Я через сенки пролезла в туалет. В отличие от дома, где я поселилась, здесь туалет был пристроен к дому, имел унитаз и слив. Рядом висел рукомойник, над ним тусклое зеркало. На рукомойнике стоял рулон дорогой двуслойной финской туалетной бумаги. Этот рулон был самым дорогим предметом в доме, что опять навело на мысль, что хозяйка женщина: вряд ли мужик будет так заботиться о своей… гигиене. Здесь тоже было чисто, но я обследовала каждый миллиметр, и снова нашла волосы, на этот раз короткие и светлые. Скорее всего, при тусклом свете плохо убрали, и это остались волосы Бизи, которые он сбрил, стараясь добиться минимального сходства с фотороботом. Со мной вдруг случился приступ телячьей нежности, и я спрятала растительность с его лихой головы в нагрудный карман своей блузки. Я вернулась в сенки, собираясь покинуть дом прежним маршрутом, но тут услышала звук открываемого снаружи замка.
Только мне могло так безумно повезти: явиться через крышу в необитаемый дом, за пять минут до того, как туда придут. Спрятаться в этом спичечном коробке было негде. Стремительно лезть на чердак в узкой юбке я не рискнула. Да и манатки мои красовались у входа. Я села на единственный стул, положив ногу на ногу, сделала невозмутимый вид, и пожалела, что не накрасила губы красным.

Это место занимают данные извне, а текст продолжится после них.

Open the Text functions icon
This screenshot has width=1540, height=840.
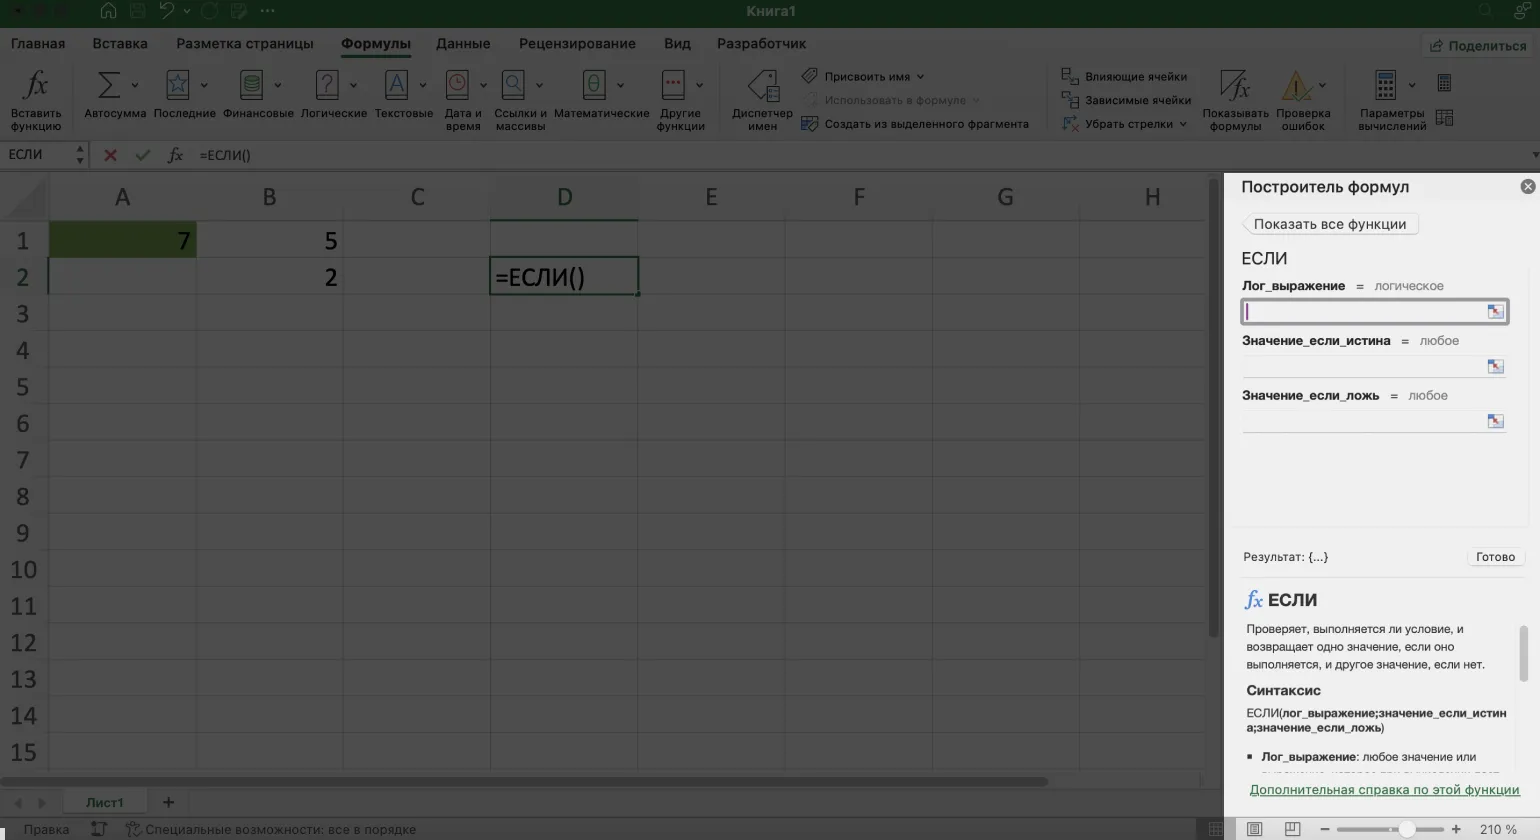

— Ключа нигде не было! — крикнула я, еще не рассмотрев, кому.
На пороге стоял не Гогот. Вошла пожилая, опрятная женщина в простом платье, неброским макияжем, и спокойным лицом. Вид у нее был такой, будто она привыкла, что длинные девицы в кожаных юбках, обдирая коленки, вваливаются в ее дом через чердак. Я отметила, что черный волос принадлежит не ей. У нее на голове красовалась пышная, седая прическа.